What to produce ::
Recast the records in the stretch from the line containing "Screen dimensions: 1486x812" through the line containing "Looking at the screenshot, I should tap(221, 327)." as a two-column CSV with the header row request,answer. Give one row per record, put each field in double quotation marks, and replace its line breaks with spaces.

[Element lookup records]

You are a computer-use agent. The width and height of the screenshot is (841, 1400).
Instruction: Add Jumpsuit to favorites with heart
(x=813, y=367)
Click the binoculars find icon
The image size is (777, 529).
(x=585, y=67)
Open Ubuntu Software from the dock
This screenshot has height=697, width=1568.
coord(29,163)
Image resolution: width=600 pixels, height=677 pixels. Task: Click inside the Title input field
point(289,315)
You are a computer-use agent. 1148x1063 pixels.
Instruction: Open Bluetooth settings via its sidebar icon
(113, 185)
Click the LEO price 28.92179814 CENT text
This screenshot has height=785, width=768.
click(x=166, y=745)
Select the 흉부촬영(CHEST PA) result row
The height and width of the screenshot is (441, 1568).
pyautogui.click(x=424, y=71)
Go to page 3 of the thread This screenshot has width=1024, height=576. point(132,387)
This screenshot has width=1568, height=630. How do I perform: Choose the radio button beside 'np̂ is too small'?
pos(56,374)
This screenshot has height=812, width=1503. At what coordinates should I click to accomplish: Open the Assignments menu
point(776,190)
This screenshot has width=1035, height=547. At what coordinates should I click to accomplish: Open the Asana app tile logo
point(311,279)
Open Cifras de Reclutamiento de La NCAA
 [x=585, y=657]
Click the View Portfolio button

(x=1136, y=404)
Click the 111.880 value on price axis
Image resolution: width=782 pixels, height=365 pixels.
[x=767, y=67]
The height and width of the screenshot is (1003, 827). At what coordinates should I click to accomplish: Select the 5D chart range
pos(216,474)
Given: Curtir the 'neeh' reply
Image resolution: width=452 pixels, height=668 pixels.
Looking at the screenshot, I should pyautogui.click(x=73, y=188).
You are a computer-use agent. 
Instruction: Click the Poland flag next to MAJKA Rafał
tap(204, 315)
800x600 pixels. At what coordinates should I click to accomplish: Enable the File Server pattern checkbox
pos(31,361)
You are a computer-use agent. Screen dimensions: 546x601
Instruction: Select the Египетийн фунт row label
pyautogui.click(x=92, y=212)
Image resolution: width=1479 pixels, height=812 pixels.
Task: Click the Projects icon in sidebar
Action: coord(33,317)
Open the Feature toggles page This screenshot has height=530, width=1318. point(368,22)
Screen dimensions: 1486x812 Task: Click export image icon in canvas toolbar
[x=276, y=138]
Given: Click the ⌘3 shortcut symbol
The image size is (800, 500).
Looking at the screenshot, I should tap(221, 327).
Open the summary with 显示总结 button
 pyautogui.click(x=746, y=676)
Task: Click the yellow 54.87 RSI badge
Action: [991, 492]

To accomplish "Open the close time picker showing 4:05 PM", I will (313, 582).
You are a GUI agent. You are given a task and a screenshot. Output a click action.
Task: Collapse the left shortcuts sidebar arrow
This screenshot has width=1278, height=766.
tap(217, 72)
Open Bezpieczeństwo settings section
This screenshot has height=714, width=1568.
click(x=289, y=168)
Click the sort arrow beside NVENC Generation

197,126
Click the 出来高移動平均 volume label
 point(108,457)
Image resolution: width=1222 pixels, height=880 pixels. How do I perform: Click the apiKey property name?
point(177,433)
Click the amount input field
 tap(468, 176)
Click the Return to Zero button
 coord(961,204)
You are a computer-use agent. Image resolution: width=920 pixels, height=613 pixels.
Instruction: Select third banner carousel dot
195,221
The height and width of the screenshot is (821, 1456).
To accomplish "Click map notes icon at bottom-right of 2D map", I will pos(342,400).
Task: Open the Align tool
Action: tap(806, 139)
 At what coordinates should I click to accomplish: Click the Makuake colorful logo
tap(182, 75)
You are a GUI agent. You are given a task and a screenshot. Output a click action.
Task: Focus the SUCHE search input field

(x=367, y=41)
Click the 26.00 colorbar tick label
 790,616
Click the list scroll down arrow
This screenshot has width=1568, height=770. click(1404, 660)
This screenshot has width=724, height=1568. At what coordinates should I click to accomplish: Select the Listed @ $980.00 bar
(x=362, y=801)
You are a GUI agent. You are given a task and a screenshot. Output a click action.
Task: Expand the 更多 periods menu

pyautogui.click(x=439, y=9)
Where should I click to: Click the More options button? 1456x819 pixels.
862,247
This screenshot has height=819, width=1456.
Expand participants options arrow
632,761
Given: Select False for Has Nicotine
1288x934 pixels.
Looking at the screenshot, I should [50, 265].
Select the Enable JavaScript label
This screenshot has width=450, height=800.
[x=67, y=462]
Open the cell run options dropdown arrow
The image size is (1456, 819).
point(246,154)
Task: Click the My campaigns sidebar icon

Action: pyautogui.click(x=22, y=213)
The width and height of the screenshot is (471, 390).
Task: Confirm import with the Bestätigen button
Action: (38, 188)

Written response ::
request,answer
"Screen dimensions: 1486x812 Task: Click export image icon in canvas toolbar","[x=276, y=138]"
"Given: Click the ⌘3 shortcut symbol The image size is (800, 500).","Looking at the screenshot, I should tap(221, 327)."